Clifford Rossi, professor of the practice and executive-in-residence, Robert H. Smith School of Business, University of Maryland, a longtime risk manager and observer of the profession, said Wells appears to be avoiding the perils of decentralization “largely because each CRO reports directly to the enterprise CRO.” Rossi noted that an internal report after the retail bank account-opening scandal “highlighted issues arising from the first-line risk officers, where they were not providing information to the second line and the second line was too deferential. This looks like tightening the risk reins a bit, which makes sense given what happened.”
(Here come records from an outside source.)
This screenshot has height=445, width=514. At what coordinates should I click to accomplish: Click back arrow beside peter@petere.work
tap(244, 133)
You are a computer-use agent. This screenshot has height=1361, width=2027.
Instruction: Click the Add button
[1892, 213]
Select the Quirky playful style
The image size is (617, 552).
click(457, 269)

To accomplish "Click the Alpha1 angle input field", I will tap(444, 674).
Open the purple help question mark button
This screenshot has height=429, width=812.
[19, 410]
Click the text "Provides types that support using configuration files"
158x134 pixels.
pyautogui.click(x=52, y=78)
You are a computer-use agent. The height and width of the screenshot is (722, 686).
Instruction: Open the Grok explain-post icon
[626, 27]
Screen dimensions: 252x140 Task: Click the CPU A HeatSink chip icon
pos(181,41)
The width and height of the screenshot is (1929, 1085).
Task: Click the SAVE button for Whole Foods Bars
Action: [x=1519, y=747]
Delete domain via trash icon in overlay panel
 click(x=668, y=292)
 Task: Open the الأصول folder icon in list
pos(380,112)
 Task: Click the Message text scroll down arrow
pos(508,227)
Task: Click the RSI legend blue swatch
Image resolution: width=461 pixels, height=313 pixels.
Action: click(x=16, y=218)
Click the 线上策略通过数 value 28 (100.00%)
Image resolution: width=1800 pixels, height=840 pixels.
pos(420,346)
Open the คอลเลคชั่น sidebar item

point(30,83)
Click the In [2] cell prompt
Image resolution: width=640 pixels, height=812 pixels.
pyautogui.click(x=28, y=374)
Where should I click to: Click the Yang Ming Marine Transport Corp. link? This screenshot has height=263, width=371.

[See Rossi's article for GARP Risk Intelligence, Risk Management Lessons from the Wells Fargo Report]

Additions to the Roster

In addition to CCO Paula Dominick, the new members of Norton's team are:

  • Brian King, who will join Wells Fargo as CRO for Consumer & Small Business Banking in October. He was most recently CRO and head of finance for Goldman Sachs' consumer business and was previously with JPMorgan Chase.

  • Ellen Koebler, who will be Wells' CRO for Commercial Banking, effective in September. Koebler has been deputy CRO at Truist and CRO of SunTrust Banks, and held leadership roles at E*Trade, JPMorgan Chase, First Union, and Shell Oil & Shell Chemical Companies.

  • Prasanna Someshwar, CRO for Wealth & Investment Management, starting in October. Someshwar was previously at JPMorgan Chase in positions including CRO and chief credit officer for Wealth Management/Private Bank.

  • Jeff Colson, CRO for Finance as of September, after transitioning from head of capital management at Wells Fargo.

  • Patrick Dillon, Enterprise Testing & Validation leader, effective immediately. He joined Wells Fargo's risk organization in 2018 and was previously in compliance leadership roles at PNC Financial Services and Bank of America Merchant Services. Wells said Dillon “will lead the team responsible for the development and design of methodologies and standards for review activities across the company and provide strategic leadership of significant enterprise-wide testing programs.”

A search remains underway for a CRO for Corporate & Investment Banking.